=== Extrait choisi ===

Qui est le plus terroriste des deux ? Le Hezbollah libanais qui abat plus de militaires que de civils israéliens ou Israël qui massacre – tant s’en faut – infiniment plus de civils que de combattants libanais ? Techniquement parlant, la guerre contre le Liban parait aujourd’hui programmée pour être terrible pour la population libanaise mais tout aussi irrésistiblement, elle s’avère déjà un cuisant revers pour Israël qui n’a pu réaliser aucun de ses objectifs ni militaires ni politiques.

Israël aurait vraisemblablement parié sur un conflit interne entre le Hezbollah d’une part, et le reste du gouvernement libanais majoritairement anti-syrien (représentatif de la majorité des sunnites et des druzes et d’une partie des chrétiens), d’autre part. L’Etat hébreu aurait voulu ainsi « aider » le gouvernement libanais à accélérer l’application de la résolution 1559 du conseil de sécurité de l’ONU qui stipule, entre autres, le désarmement de la « milice » chiite, afin de conférer à l’Etat libanais le monopole de la violence légitime. Si au début de l’offensive, la plupart des dirigeants des forces anti-syriennes se sont prononcés contre l’aventurisme du Hezbollah et se sont évertués à distinguer entre politique américaine et politique israélienne, la riposte ô combien disproportionnée d’Israël, soutenue de manière flagrante par les Américains, les a fortement perturbés avant qu’ils ne se retranchent derrière le mot d’ordre d’Unité Nationale. L’affrontement interne, notamment entre sunnites et chiites libanais, souhaité probablement par Israël n’a donc pas été au rendez vous.

=== Données fournies ===

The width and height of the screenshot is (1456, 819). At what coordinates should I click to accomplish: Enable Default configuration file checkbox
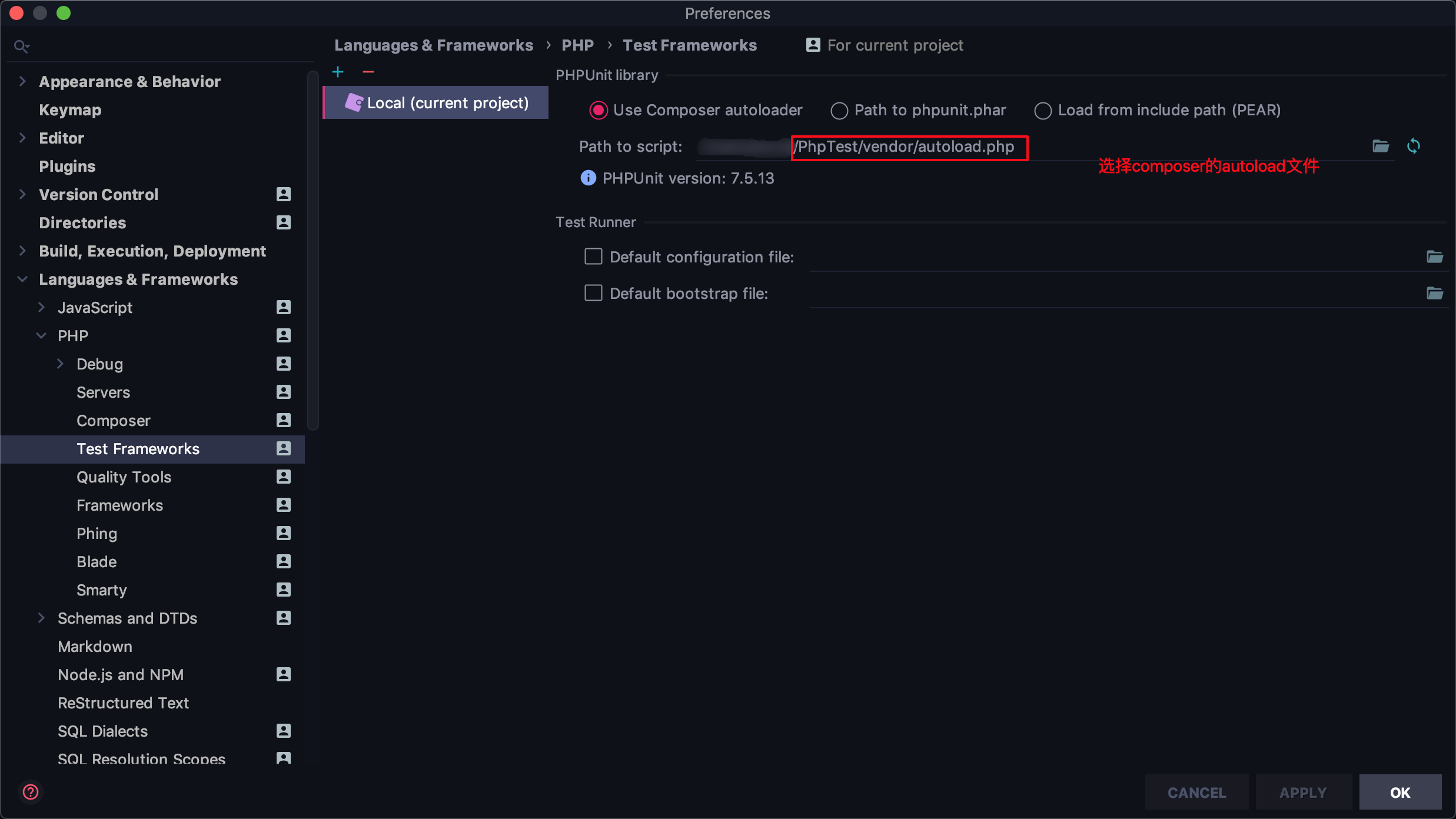[x=593, y=257]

===

=== Énoncé du problème ===
Reproduisez mot pour mot l'extrait ci-dessus consacré à la guerre contre le Liban.

=== La solution ===
Qui est le plus terroriste des deux ? Le Hezbollah libanais qui abat plus de militaires que de civils israéliens ou Israël qui massacre – tant s’en faut – infiniment plus de civils que de combattants libanais ? Techniquement parlant, la guerre contre le Liban parait aujourd’hui programmée pour être terrible pour la population libanaise mais tout aussi irrésistiblement, elle s’avère déjà un cuisant revers pour Israël qui n’a pu réaliser aucun de ses objectifs ni militaires ni politiques.

Israël aurait vraisemblablement parié sur un conflit interne entre le Hezbollah d’une part, et le reste du gouvernement libanais majoritairement anti-syrien (représentatif de la majorité des sunnites et des druzes et d’une partie des chrétiens), d’autre part. L’Etat hébreu aurait voulu ainsi « aider » le gouvernement libanais à accélérer l’application de la résolution 1559 du conseil de sécurité de l’ONU qui stipule, entre autres, le désarmement de la « milice » chiite, afin de conférer à l’Etat libanais le monopole de la violence légitime. Si au début de l’offensive, la plupart des dirigeants des forces anti-syriennes se sont prononcés contre l’aventurisme du Hezbollah et se sont évertués à distinguer entre politique américaine et politique israélienne, la riposte ô combien disproportionnée d’Israël, soutenue de manière flagrante par les Américains, les a fortement perturbés avant qu’ils ne se retranchent derrière le mot d’ordre d’Unité Nationale. L’affrontement interne, notamment entre sunnites et chiites libanais, souhaité probablement par Israël n’a donc pas été au rendez vous.